You can make one with a lag bolt if you have the tools. Or....

http://www.kennedytiedown.com/components/threaded-deck-bolt


----------



## Backcountry 16 (Mar 15, 2016)

Excellent exactly what I am looking for.


----------



## Backcountry 16 (Mar 15, 2016)

Thanks guys just ordered an eye bolt turn buckle and thread receiver now just gotta wait for it income and then install it . Not looking forward to drilling a hole in the back but at least it's only in the back hatch.


----------



## Smackdaddy53 (Dec 31, 2012)

Backcountry 16 said:


> Thanks smack daddy


I have one of the threaded bolts under my platform with the eye bolt. I used a 3" diameter starboard under the deck for a backer and 3" diameter piece of 1/8" diamondplate aluminum on top. I need to put a 1/4" thick piece under the top plate because it still compressed the foam core deck but still works fine.


----------



## Backcountry 16 (Mar 15, 2016)

Smackdaddy53 said:


> I have one of the threaded bolts under my platform with the eye bolt. I used a 3" diameter starboard under the deck for a backer and 3" diameter piece of 1/8" diamondplate aluminum on top. I need to put a 1/4" thick piece under the top plate because it still compressed the foam core deck but still works fine.

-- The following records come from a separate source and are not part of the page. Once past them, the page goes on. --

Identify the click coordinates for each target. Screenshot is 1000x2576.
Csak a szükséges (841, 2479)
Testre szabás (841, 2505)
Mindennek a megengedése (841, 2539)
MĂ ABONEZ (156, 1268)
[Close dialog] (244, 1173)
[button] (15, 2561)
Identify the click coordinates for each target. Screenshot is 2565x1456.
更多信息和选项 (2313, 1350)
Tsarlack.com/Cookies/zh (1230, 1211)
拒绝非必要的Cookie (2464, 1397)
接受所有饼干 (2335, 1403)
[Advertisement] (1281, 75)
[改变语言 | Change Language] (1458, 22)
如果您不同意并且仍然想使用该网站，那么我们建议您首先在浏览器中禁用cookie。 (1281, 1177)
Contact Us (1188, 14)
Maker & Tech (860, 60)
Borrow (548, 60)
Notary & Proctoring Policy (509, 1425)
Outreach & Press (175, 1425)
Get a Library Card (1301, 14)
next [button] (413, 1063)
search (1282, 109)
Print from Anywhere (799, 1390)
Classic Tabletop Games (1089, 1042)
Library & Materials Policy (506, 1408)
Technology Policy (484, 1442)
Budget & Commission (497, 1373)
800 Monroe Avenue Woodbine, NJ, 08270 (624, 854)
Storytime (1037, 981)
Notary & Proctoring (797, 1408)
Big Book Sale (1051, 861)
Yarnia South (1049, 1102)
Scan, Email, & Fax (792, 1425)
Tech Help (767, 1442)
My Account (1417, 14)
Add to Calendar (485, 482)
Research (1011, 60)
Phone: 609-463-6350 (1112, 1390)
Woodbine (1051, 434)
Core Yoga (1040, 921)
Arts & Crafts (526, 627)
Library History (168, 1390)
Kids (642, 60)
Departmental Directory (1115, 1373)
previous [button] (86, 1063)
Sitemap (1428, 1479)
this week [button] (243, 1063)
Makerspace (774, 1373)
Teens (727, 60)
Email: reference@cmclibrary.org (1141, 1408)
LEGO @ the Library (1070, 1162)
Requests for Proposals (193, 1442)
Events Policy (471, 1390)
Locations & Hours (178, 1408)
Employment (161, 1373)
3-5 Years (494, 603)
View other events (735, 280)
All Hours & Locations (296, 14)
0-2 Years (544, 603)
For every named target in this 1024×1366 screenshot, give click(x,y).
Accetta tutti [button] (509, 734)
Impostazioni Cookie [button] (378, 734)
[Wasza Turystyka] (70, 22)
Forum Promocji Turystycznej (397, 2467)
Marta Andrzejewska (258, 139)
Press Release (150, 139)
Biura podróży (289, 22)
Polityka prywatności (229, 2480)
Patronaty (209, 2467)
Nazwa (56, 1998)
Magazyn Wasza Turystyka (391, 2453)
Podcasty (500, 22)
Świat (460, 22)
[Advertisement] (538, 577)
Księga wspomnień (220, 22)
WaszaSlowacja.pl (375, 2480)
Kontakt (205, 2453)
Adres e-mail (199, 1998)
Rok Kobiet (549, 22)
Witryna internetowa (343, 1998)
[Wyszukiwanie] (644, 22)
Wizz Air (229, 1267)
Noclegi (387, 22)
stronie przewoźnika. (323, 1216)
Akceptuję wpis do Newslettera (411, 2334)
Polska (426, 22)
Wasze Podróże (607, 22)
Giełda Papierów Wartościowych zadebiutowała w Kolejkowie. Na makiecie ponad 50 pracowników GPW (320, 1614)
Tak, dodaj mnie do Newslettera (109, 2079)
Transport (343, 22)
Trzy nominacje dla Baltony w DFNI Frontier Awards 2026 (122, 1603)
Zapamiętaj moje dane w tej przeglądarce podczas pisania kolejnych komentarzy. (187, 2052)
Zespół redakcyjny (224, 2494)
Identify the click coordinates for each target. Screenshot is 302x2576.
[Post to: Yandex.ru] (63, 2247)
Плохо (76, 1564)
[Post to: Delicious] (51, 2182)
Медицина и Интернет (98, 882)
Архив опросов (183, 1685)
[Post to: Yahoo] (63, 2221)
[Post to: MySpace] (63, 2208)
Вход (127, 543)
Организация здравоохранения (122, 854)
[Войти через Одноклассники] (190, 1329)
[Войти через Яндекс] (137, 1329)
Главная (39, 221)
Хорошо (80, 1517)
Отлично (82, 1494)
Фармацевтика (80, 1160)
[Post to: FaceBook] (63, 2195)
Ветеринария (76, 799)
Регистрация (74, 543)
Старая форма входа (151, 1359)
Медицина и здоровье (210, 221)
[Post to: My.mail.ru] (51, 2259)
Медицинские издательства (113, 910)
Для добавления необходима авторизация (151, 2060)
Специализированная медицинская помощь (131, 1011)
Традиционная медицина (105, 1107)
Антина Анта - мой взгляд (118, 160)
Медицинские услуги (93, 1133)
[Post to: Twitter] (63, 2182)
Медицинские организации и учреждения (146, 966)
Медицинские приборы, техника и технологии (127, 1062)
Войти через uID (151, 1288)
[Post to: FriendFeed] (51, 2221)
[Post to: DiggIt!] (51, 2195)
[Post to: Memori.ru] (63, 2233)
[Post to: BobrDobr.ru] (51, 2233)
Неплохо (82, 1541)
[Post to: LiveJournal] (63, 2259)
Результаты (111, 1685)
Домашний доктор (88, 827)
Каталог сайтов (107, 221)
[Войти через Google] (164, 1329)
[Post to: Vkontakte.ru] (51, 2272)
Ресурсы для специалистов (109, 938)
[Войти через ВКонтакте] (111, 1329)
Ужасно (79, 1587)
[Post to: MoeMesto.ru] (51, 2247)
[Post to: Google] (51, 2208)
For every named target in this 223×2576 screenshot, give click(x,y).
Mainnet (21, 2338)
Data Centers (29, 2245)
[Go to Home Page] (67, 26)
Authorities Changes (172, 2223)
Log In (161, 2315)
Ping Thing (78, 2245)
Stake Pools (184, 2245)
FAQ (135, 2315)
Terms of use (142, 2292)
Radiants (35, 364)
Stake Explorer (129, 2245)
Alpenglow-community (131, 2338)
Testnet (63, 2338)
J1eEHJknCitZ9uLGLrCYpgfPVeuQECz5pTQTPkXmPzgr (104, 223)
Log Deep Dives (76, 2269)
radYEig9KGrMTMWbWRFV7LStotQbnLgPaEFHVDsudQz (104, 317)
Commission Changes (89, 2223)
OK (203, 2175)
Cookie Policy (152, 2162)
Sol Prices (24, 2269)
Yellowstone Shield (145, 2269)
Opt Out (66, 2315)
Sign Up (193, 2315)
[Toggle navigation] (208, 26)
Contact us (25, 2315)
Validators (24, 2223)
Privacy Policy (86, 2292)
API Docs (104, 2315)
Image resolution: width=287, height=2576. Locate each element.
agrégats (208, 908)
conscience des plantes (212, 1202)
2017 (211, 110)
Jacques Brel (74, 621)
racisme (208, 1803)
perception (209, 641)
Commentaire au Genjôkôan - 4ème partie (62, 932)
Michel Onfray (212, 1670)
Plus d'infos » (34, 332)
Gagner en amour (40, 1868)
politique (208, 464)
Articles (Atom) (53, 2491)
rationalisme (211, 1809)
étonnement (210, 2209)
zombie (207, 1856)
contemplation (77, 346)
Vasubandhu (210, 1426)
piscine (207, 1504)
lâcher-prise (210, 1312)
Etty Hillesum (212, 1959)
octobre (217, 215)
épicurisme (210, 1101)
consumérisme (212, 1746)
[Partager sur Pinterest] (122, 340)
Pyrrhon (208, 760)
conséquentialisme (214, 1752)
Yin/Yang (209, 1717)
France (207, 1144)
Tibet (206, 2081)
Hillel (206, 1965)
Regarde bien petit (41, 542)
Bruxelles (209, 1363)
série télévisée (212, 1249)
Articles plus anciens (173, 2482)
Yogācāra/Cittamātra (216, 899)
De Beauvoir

I was contemplating something like that the back hatch isn't super thin but I definitely need to put some kind of backing there. Can you shoot me some pics of your set up whenever you get a chance thanks.


----------



## Smackdaddy53 (Dec 31, 2012)

Backcountry 16 said:


> I was contemplating something like that the back hatch isn't super thin but I definitely need to put some kind of backing there. Can you shoot me some pics of your set up whenever you get a chance thanks.


Are the platform feet going to be on the hatch lid? Common sense is telling me yes but just checking because those turnbuckles can put some serious pressure on the deck. I'm guessing you wouldn't be mounting it back there unless the hatch would be funtional with the platform in place.


----------



## Smackdaddy53 (Dec 31, 2012)

jmrodandgun said:


> You can make one with a lag bolt if you have the tools. Or....
> 
> http://www.kennedytiedown.com/components/threaded-deck-bolt


With a turnbuckle I would go with the round eye bolt, that one is really made for the flat cooler tie down straps.


----------



## Backcountry 16 (Mar 15, 2016)

Smackdaddy53 said:


> Are the platform feet going to be on the hatch lid? Common sense is telling me yes but just checking because those turnbuckles can put some serious pressure on the deck. I'm guessing you wouldn't be mounting it back there unless the hatch would be funtional with the platform in place.


Yes the legs are going to be on the hatch and that's going to be an issue not exactly sure how I can beef up the hatch might call over to [email protected] Ankona tomorrow and pick her brain. I am hoping to be able to still open the hatch worst case I can just remove it if need be. I am vertically challenged so I need some added height poling and trying to not spend 1000 on a custom made poling platform really want a power pole for the action craft instead.


----------



## sevenweight (Sep 3, 2015)

I faced the same issue of securing the rear hatch when I added tie-down loops for a cooler on my G3. The cooler can serve as an "emergency" polling platform and the latch in the upper right corner stabilizes the lid so it doesn't flip open. I'd add another latch if I did a lot of poling.


----------



## Smackdaddy53 (Dec 31, 2012)




----------



## coconutgroves (Sep 23, 2013)

Yep, Kennedy is the way to go and easy to get replacement parts.


----------



## Backcountry 16 (Mar 15, 2016)

coconutgroves said:


> Yep, Kennedy is the way to go and easy to get replacement parts.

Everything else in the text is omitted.